Legislatura 19ª - 4ª Commissione permanente - Resoconto sommario n. 321 del 27/01/2026
Azioni disponibili
(413) DE CARLO e altri. - Disposizioni in materia di produzione e vendita del pane
(Parere alla 9a Commissione su ulteriori emendamenti riferiti al nuovo testo. Esame e rinvio )
Il senatore SATTA (FdI), relatore, introduce l'esame degli ulteriori emendamenti presentati al nuovo testo relativo al disegno di legge in titolo, in materia di produzione e vendita del pane, adottato come testo base il 13 maggio 2025.
Il Relatore ricorda che il nuovo testo era stato notificato alla Commissione europea il 5 giugno 2025 (notifica 2025/282/IT), ai sensi della direttiva (UE) 2015/1535, che prevede una procedura d'informazione nel settore delle regolamentazioni tecniche che rischiano di creare ostacoli alla libera circolazione delle merci nell'ambito del mercato interno.
La Commissione europea ha poi trasmesso le sue osservazioni il 20 agosto 2025 (C(2025) 5806), pubblicate con la nota TRIS(2025) 2231. Successivamente, anche Austria e Spagna hanno trasmesso le loro osservazioni. Il Governo ha poi fornito la sua risposta, pubblicata dalla Commissione europea con la nota TRIS(2025) 3606, del 15 dicembre 2025.

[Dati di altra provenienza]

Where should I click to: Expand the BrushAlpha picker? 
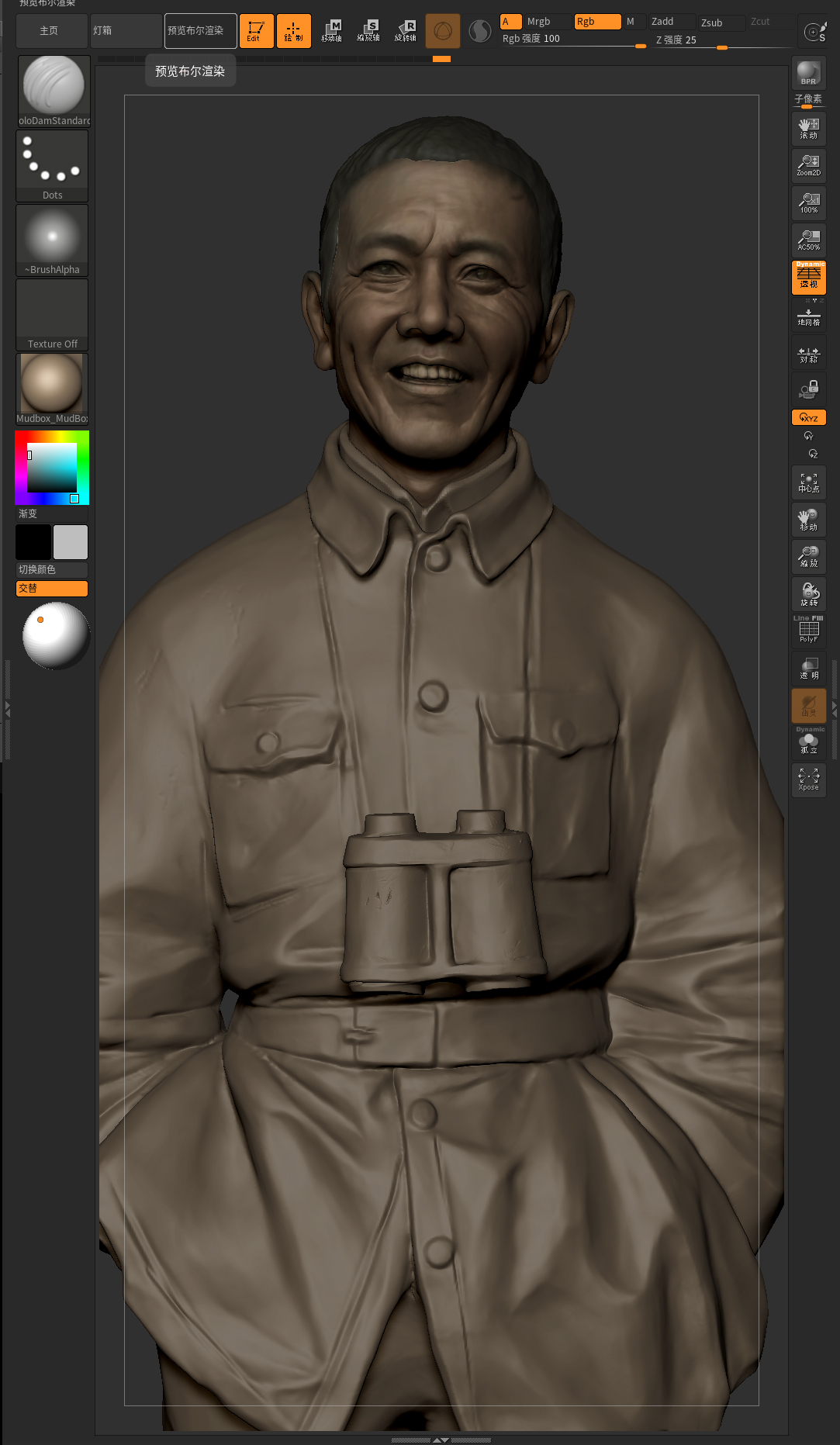(x=53, y=240)
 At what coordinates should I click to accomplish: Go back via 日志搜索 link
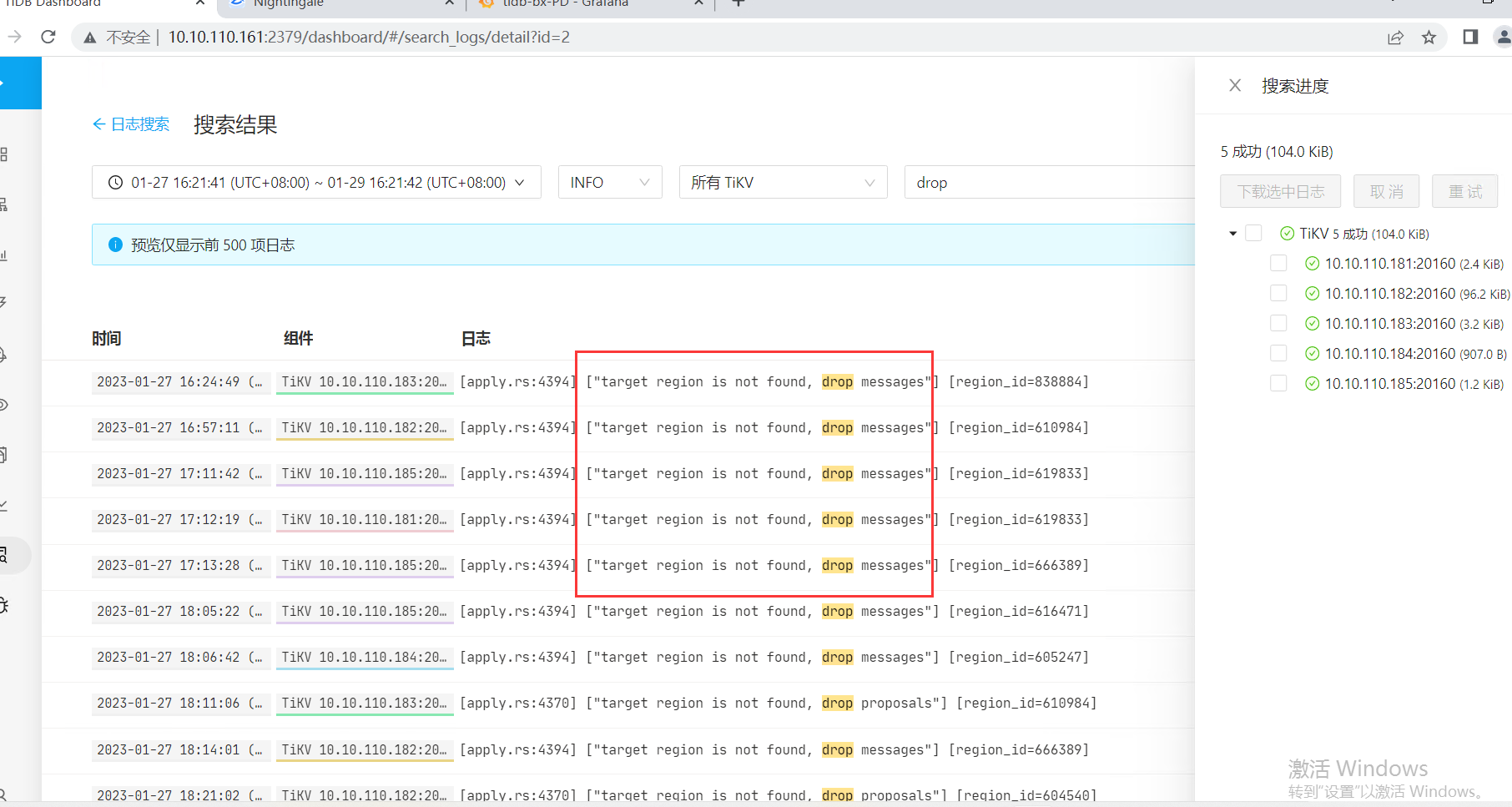pos(131,124)
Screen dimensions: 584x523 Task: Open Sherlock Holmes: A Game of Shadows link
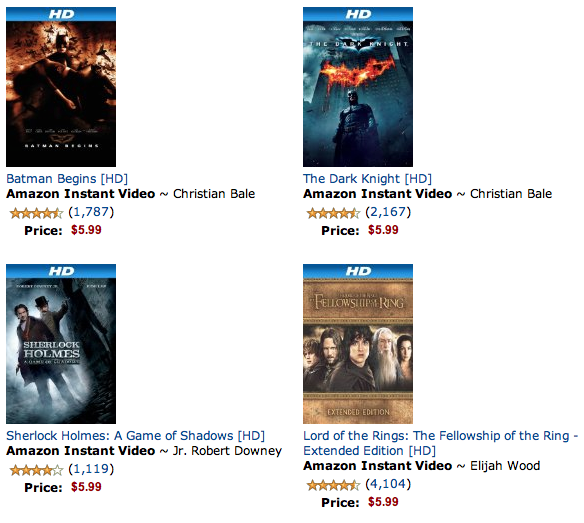coord(136,436)
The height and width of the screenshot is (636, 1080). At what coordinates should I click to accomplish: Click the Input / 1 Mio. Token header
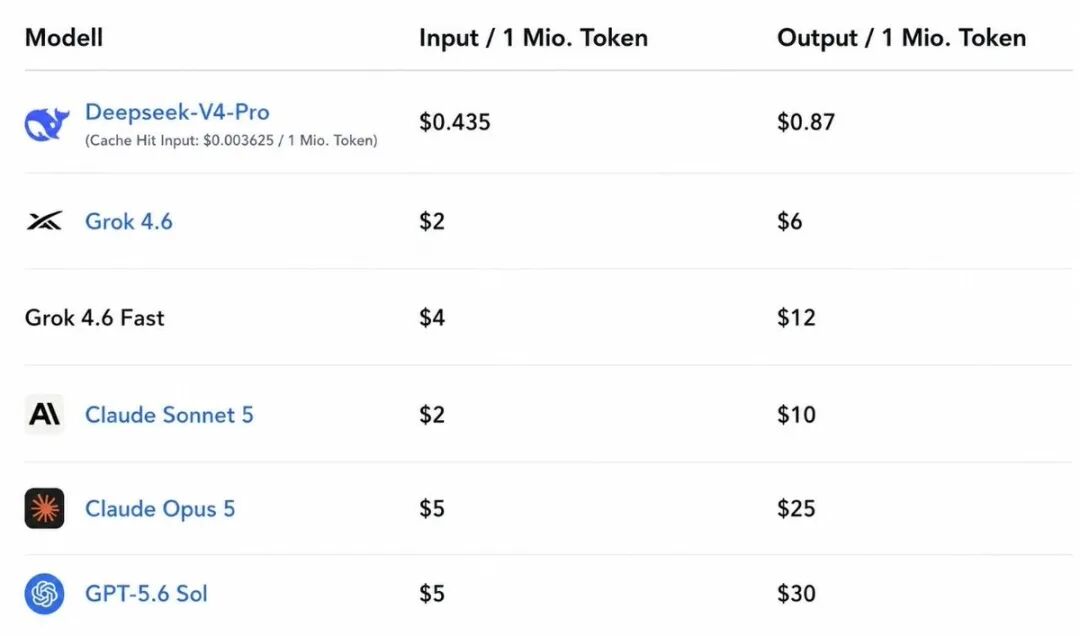[x=533, y=37]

Alle predette osservazioni rispondono, quindi, gli emendamenti presentati dalla Relatrice alla 9a Commissione il 20 gennaio 2026, che si pongono in linea anche con la citata risposta del Governo.

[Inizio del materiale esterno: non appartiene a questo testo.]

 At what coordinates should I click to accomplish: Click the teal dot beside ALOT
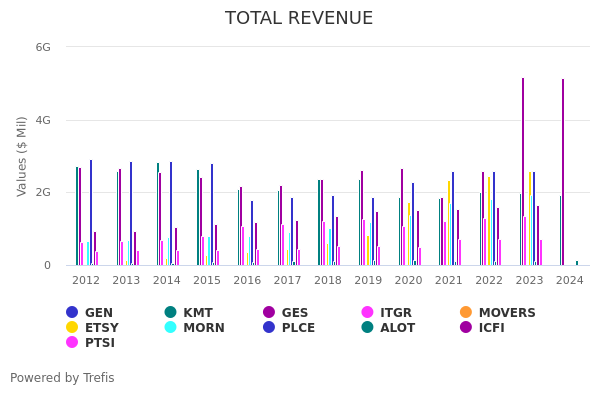coord(368,328)
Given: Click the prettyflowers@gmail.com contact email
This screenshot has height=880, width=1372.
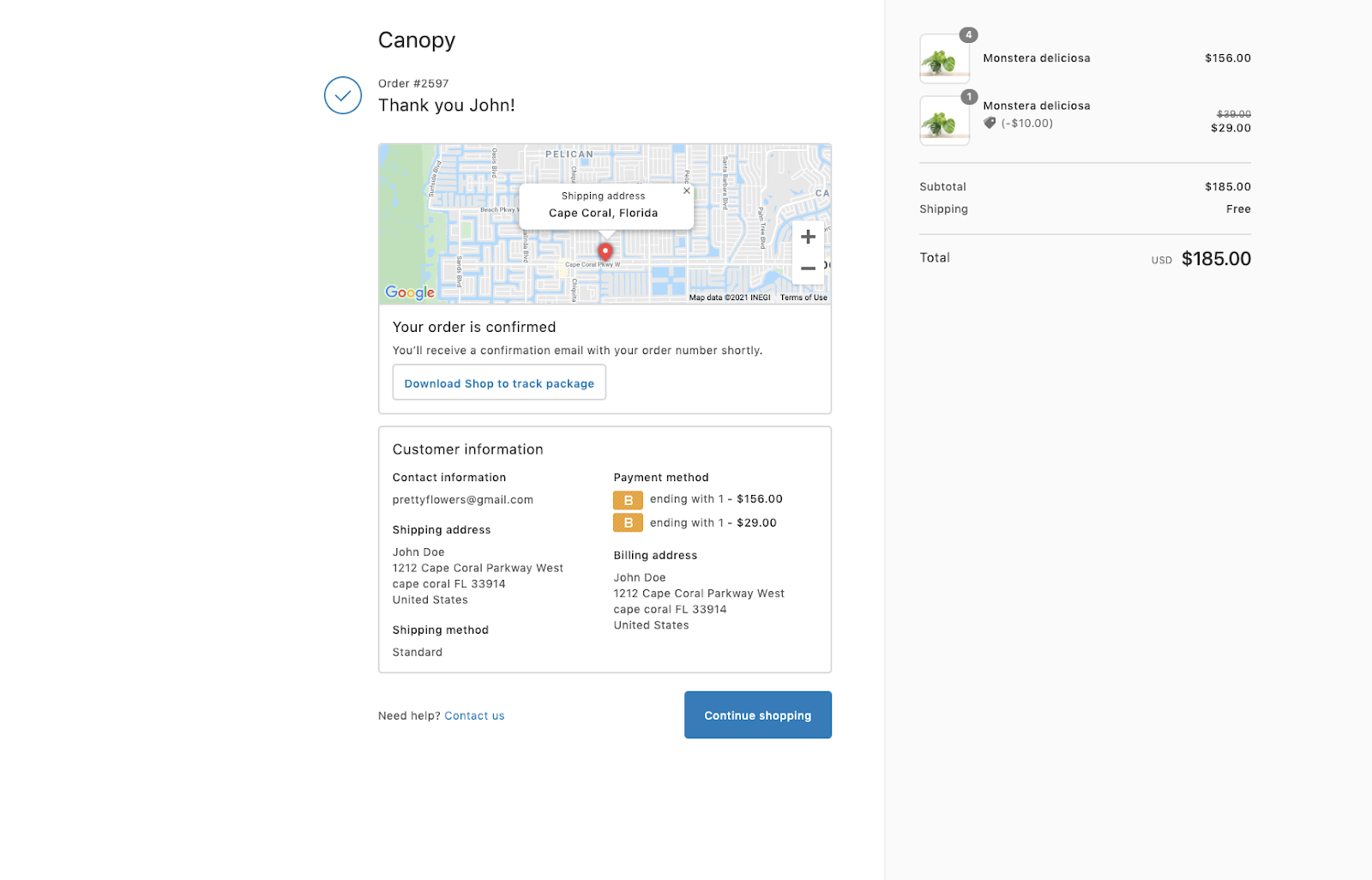Looking at the screenshot, I should (462, 500).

In particolare, l'emendamento 2.100 elimina, al comma 2, la riserva esclusiva sull'uso della denominazione di "pane fresco" per il solo pane preparato mediante un processo continuo e prodotto solo da pasta madre, sostituendola con la mera indicazione. In tal modo, si consente implicitamente la denominazione di "pane fresco" anche per il pane prodotto con un processo non continuo e da lievito diverso dalla pasta madre, come richiesto dalla Commissione europea. Quest'ultima ritiene infatti la freschezza come un concetto maggiormente associato alla natura dell'alimento venduto e al periodo di consumo previsto, piuttosto che al suo processo di produzione.

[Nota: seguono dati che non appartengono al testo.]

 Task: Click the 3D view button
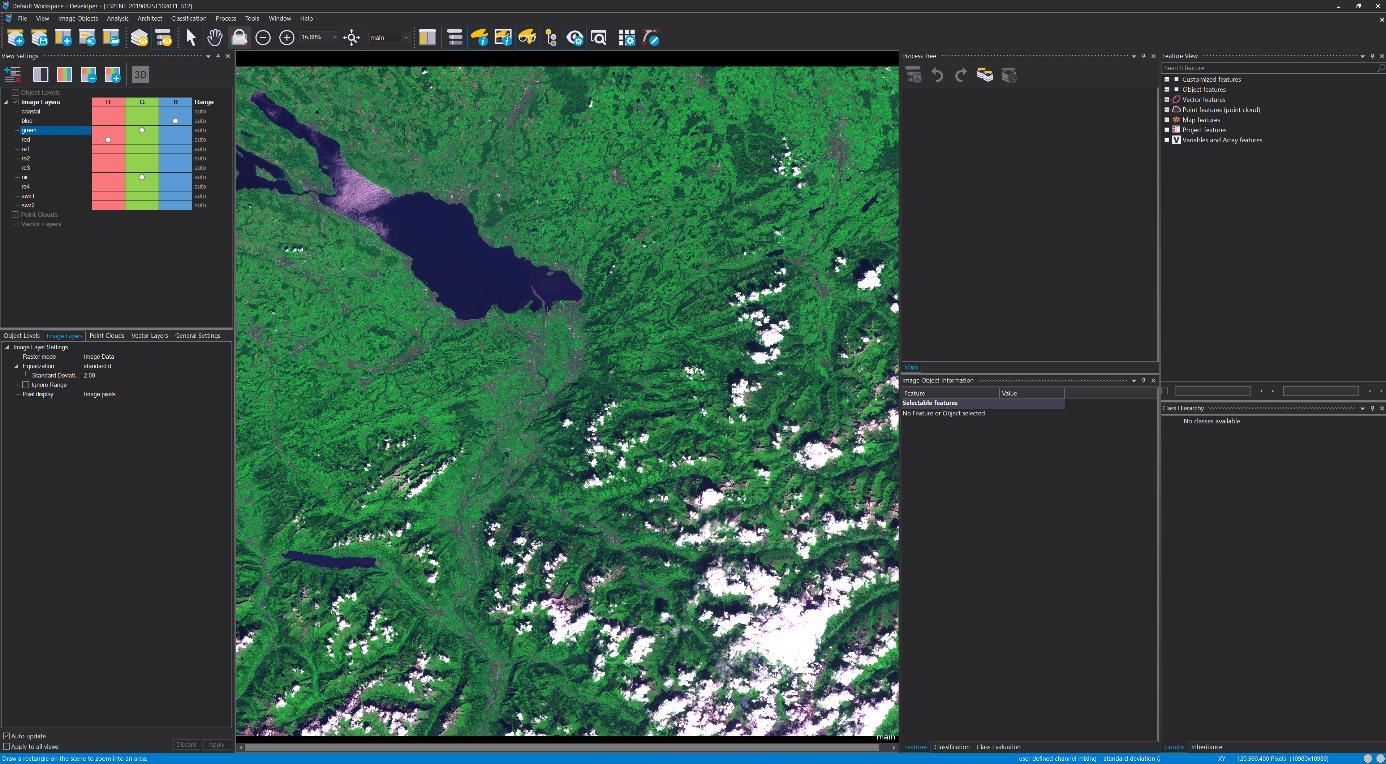tap(140, 74)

Coerentemente, l'emendamento 2.200 elimina, al comma 3, il divieto dell'uso della denominazione di "pane fresco" per il pane prodotto con un processo non continuo (ottenuto da pane parzialmente cotto o da prodotto intermedio), mantenendolo solo per quello posto in vendita oltre le 24 ore dalla conclusione del processo produttivo.
Lo stesso emendamento 2.200, poi, sopprime il comma 4 dell'articolo 2, che vieta qualsiasi denominazione del pane che possa indurre in inganno il consumatore, poiché, come chiarito dalla Commissione europea, il carattere ingannevole dell'etichettatura degli alimenti deve essere valutato solo caso per caso, ai sensi dell'articolo 7 del regolamento (UE) n. 1169/2011 sulle informazioni sugli alimenti ai consumatori, e non in via generale a priori su tutte le denominazioni diverse da "pane fresco".
L'emendamento 10.100 elimina, dai tipi di pane fresco che possono avvalersi anche della denominazione di "pane fresco tradizionale", quelli già tutelati come DOP, IGP e STG, mantenendo quindi solo quelli inseriti negli elenchi nazionali e regionali dei prodotti agroalimentari tradizionali. Tale modifica risponde all'osservazione della Spagna, secondo cui, ai prodotti disciplinati dal regolamento (UE) 1143/2024 sulle indicazioni di qualità non possono essere aggiunti requisiti ulteriori.
L'emendamento 11.100 sopprime il comma 8, che si limita a ribadire il divieto, già vigente, di vendere pane alterato, adulterato, sofisticato o infestato da parassiti, in linea con l'osservazione della Commissione europea secondo cui gli Stati membri non possono adottare o mantenere disposizioni nazionali che si sovrappongano a disposizioni dell'Unione direttamente applicabili.
L'emendamento 12.100 sostituisce la clausola del mutuo riconoscimento con una più rispondente alla "clausola per il mercato unico" definita negli Orientamenti per l'applicazione del regolamento (UE) 2019/515, relativo al reciproco riconoscimento delle merci legalmente commercializzate in un altro Stato membro, come suggerito dalla Commissione europea.
Infine, l'emendamento 18.100, in linea con l'osservazione della Spagna, inserisce una clausola di salvaguardia per la commerciabilità dei prodotti immessi sul mercato prima dell'applicazione della nuova normativa, fino a esaurimento scorte.
Il seguito dell'esame è quindi rinviato.